**AVAILABLE DATA**
** begin **

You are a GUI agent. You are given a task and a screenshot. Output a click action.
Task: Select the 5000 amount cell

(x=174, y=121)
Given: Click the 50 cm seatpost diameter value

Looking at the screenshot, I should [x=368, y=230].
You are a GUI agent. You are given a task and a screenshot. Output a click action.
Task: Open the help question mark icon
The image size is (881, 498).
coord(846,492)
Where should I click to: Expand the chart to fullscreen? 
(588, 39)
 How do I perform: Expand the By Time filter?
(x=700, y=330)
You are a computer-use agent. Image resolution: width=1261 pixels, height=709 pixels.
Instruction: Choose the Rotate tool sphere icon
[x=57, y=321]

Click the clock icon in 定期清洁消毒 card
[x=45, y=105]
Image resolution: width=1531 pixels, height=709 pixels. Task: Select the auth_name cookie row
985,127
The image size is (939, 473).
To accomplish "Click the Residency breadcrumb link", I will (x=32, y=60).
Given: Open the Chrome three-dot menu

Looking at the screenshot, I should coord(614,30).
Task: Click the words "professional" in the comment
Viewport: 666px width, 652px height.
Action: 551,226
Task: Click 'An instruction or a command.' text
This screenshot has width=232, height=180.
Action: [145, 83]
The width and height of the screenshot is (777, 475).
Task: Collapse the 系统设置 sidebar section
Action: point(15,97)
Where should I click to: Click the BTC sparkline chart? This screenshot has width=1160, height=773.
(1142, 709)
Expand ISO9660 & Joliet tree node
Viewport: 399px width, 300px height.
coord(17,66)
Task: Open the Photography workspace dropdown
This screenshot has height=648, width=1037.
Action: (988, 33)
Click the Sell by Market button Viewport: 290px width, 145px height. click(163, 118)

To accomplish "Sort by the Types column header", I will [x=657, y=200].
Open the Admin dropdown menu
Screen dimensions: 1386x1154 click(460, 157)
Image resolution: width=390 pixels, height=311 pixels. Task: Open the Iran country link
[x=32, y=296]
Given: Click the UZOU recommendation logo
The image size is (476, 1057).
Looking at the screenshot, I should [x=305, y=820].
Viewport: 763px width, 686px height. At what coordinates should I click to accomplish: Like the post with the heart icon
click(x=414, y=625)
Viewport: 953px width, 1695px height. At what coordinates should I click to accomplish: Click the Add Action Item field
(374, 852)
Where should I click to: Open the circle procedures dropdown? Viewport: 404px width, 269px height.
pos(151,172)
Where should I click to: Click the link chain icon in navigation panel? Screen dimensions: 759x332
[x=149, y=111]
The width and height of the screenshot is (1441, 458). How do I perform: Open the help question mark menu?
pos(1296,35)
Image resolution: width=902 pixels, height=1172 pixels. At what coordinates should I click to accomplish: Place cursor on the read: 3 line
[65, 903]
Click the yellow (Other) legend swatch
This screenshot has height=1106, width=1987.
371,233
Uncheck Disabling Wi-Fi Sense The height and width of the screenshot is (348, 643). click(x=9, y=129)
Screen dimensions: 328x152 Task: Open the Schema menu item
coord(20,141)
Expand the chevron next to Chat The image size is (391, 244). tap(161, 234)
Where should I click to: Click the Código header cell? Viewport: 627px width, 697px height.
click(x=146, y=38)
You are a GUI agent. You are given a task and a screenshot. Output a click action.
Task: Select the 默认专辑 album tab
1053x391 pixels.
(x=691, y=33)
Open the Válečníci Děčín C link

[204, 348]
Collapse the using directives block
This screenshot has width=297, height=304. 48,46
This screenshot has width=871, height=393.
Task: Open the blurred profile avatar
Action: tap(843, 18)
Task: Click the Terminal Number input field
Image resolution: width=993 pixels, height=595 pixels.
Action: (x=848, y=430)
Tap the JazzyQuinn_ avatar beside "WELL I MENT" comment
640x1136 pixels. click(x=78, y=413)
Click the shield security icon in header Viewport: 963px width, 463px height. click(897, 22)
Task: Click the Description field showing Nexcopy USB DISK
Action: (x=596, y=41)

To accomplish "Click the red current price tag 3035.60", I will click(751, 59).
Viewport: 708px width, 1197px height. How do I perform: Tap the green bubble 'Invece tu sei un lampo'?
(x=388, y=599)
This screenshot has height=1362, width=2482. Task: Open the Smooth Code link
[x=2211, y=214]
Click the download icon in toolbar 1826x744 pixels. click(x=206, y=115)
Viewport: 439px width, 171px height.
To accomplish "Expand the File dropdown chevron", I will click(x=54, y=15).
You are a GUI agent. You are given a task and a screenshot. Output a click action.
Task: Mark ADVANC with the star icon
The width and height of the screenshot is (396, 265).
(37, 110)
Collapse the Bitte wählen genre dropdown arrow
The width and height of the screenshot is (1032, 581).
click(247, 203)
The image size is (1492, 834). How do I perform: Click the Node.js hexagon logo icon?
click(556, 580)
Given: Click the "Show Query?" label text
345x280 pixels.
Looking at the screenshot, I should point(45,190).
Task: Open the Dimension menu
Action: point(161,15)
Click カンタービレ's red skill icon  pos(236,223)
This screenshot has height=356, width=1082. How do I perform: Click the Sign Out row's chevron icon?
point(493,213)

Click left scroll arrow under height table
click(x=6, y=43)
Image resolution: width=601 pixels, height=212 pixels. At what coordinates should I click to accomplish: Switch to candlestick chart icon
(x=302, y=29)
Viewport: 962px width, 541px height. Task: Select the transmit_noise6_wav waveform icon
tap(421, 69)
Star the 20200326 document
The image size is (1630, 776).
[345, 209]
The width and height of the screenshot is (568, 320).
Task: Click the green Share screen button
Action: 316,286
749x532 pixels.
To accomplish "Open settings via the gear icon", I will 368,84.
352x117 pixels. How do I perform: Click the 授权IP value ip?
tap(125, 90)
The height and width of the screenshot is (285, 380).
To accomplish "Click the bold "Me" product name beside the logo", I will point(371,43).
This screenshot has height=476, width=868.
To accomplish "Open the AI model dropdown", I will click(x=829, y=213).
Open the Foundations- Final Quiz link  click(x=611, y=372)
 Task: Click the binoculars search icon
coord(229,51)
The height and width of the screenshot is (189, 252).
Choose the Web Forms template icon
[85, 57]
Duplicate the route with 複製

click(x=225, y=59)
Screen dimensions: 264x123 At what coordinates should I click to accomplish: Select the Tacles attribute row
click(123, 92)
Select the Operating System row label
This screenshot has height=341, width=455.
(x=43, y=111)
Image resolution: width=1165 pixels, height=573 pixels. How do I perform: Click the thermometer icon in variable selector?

** end **

**INSTRUCTIONS TO FOLLOW**
Format every line of the listing above as a JSON list of strings, one string per line, and leave out the blank lines.

**COMPLETED TASK**
[
  "You are a GUI agent. You are given a task and a screenshot. Output a click action.",
  "Task: Select the 5000 amount cell",
  "(x=174, y=121)",
  "Given: Click the 50 cm seatpost diameter value",
  "Looking at the screenshot, I should [x=368, y=230].",
  "You are a GUI agent. You are given a task and a screenshot. Output a click action.",
  "Task: Open the help question mark icon",
  "The image size is (881, 498).",
  "coord(846,492)",
  "Where should I click to: Expand the chart to fullscreen? ",
  "(588, 39)",
  " How do I perform: Expand the By Time filter?",
  "(x=700, y=330)",
  "You are a computer-use agent. Image resolution: width=1261 pixels, height=709 pixels.",
  "Instruction: Choose the Rotate tool sphere icon",
  "[x=57, y=321]",
  "Click the clock icon in 定期清洁消毒 card",
  "[x=45, y=105]",
  "Image resolution: width=1531 pixels, height=709 pixels. Task: Select the auth_name cookie row",
  "985,127",
  "The image size is (939, 473).",
  "To accomplish \"Click the Residency breadcrumb link\", I will (x=32, y=60).",
  "Given: Open the Chrome three-dot menu",
  "Looking at the screenshot, I should coord(614,30).",
  "Task: Click the words \"professional\" in the comment",
  "Viewport: 666px width, 652px height.",
  "Action: 551,226",
  "Task: Click 'An instruction or a command.' text",
  "This screenshot has width=232, height=180.",
  "Action: [145, 83]",
  "The width and height of the screenshot is (777, 475).",
  "Task: Collapse the 系统设置 sidebar section",
  "Action: point(15,97)",
  "Where should I click to: Click the BTC sparkline chart? This screenshot has width=1160, height=773.",
  "(1142, 709)",
  "Expand ISO9660 & Joliet tree node",
  "Viewport: 399px width, 300px height.",
  "coord(17,66)",
  "Task: Open the Photography workspace dropdown",
  "This screenshot has height=648, width=1037.",
  "Action: (988, 33)",
  "Click the Sell by Market button Viewport: 290px width, 145px height. click(163, 118)",
  "To accomplish \"Sort by the Types column header\", I will [x=657, y=200].",
  "Open the Admin dropdown menu",
  "Screen dimensions: 1386x1154 click(460, 157)",
  "Image resolution: width=390 pixels, height=311 pixels. Task: Open the Iran country link",
  "[x=32, y=296]",
  "Given: Click the UZOU recommendation logo",
  "The image size is (476, 1057).",
  "Looking at the screenshot, I should [x=305, y=820].",
  "Viewport: 763px width, 686px height. At what coordinates should I click to accomplish: Like the post with the heart icon",
  "click(x=414, y=625)",
  "Viewport: 953px width, 1695px height. At what coordinates should I click to accomplish: Click the Add Action Item field",
  "(374, 852)",
  "Where should I click to: Open the circle procedures dropdown? Viewport: 404px width, 269px height.",
  "pos(151,172)",
  "Where should I click to: Click the link chain icon in navigation panel? Screen dimensions: 759x332",
  "[x=149, y=111]",
  "The width and height of the screenshot is (1441, 458). How do I perform: Open the help question mark menu?",
  "pos(1296,35)",
  "Image resolution: width=902 pixels, height=1172 pixels. At what coordinates should I click to accomplish: Place cursor on the read: 3 line",
  "[65, 903]",
  "Click the yellow (Other) legend swatch",
  "This screenshot has height=1106, width=1987.",
  "371,233",
  "Uncheck Disabling Wi-Fi Sense The height and width of the screenshot is (348, 643). click(x=9, y=129)",
  "Screen dimensions: 328x152 Task: Open the Schema menu item",
  "coord(20,141)",
  "Expand the chevron next to Chat The image size is (391, 244). tap(161, 234)",
  "Where should I click to: Click the Código header cell? Viewport: 627px width, 697px height.",
  "click(x=146, y=38)",
  "You are a GUI agent. You are given a task and a screenshot. Output a click action.",
  "Task: Select the 默认专辑 album tab",
  "1053x391 pixels.",
  "(x=691, y=33)",
  "Open the Válečníci Děčín C link",
  "[204, 348]",
  "Collapse the using directives block",
  "This screenshot has width=297, height=304. 48,46",
  "This screenshot has width=871, height=393.",
  "Task: Open the blurred profile avatar",
  "Action: tap(843, 18)",
  "Task: Click the Terminal Number input field",
  "Image resolution: width=993 pixels, height=595 pixels.",
  "Action: (x=848, y=430)",
  "Tap the JazzyQuinn_ avatar beside \"WELL I MENT\" comment",
  "640x1136 pixels. click(x=78, y=413)",
  "Click the shield security icon in header Viewport: 963px width, 463px height. click(897, 22)",
  "Task: Click the Description field showing Nexcopy USB DISK",
  "Action: (x=596, y=41)",
  "To accomplish \"Click the red current price tag 3035.60\", I will click(751, 59).",
  "Viewport: 708px width, 1197px height. How do I perform: Tap the green bubble 'Invece tu sei un lampo'?",
  "(x=388, y=599)",
  "This screenshot has height=1362, width=2482. Task: Open the Smooth Code link",
  "[x=2211, y=214]",
  "Click the download icon in toolbar 1826x744 pixels. click(x=206, y=115)",
  "Viewport: 439px width, 171px height.",
  "To accomplish \"Expand the File dropdown chevron\", I will click(x=54, y=15).",
  "You are a GUI agent. You are given a task and a screenshot. Output a click action.",
  "Task: Mark ADVANC with the star icon",
  "The width and height of the screenshot is (396, 265).",
  "(37, 110)",
  "Collapse the Bitte wählen genre dropdown arrow",
  "The width and height of the screenshot is (1032, 581).",
  "click(247, 203)",
  "The image size is (1492, 834). How do I perform: Click the Node.js hexagon logo icon?",
  "click(556, 580)",
  "Given: Click the \"Show Query?\" label text",
  "345x280 pixels.",
  "Looking at the screenshot, I should point(45,190).",
  "Task: Open the Dimension menu",
  "Action: point(161,15)",
  "Click カンタービレ's red skill icon  pos(236,223)",
  "This screenshot has height=356, width=1082. How do I perform: Click the Sign Out row's chevron icon?",
  "point(493,213)",
  "Click left scroll arrow under height table",
  "click(x=6, y=43)",
  "Image resolution: width=601 pixels, height=212 pixels. At what coordinates should I click to accomplish: Switch to candlestick chart icon",
  "(x=302, y=29)",
  "Viewport: 962px width, 541px height. Task: Select the transmit_noise6_wav waveform icon",
  "tap(421, 69)",
  "Star the 20200326 document",
  "The image size is (1630, 776).",
  "[345, 209]",
  "The width and height of the screenshot is (568, 320).",
  "Task: Click the green Share screen button",
  "Action: 316,286",
  "749x532 pixels.",
  "To accomplish \"Open settings via the gear icon\", I will 368,84.",
  "352x117 pixels. How do I perform: Click the 授权IP value ip?",
  "tap(125, 90)",
  "The height and width of the screenshot is (285, 380).",
  "To accomplish \"Click the bold \"Me\" product name beside the logo\", I will point(371,43).",
  "This screenshot has height=476, width=868.",
  "To accomplish \"Open the AI model dropdown\", I will click(x=829, y=213).",
  "Open the Foundations- Final Quiz link  click(x=611, y=372)",
  " Task: Click the binoculars search icon",
  "coord(229,51)",
  "The height and width of the screenshot is (189, 252).",
  "Choose the Web Forms template icon",
  "[85, 57]",
  "Duplicate the route with 複製",
  "click(x=225, y=59)",
  "Screen dimensions: 264x123 At what coordinates should I click to accomplish: Select the Tacles attribute row",
  "click(123, 92)",
  "Select the Operating System row label",
  "This screenshot has height=341, width=455.",
  "(x=43, y=111)",
  "Image resolution: width=1165 pixels, height=573 pixels. How do I perform: Click the thermometer icon in variable selector?"
]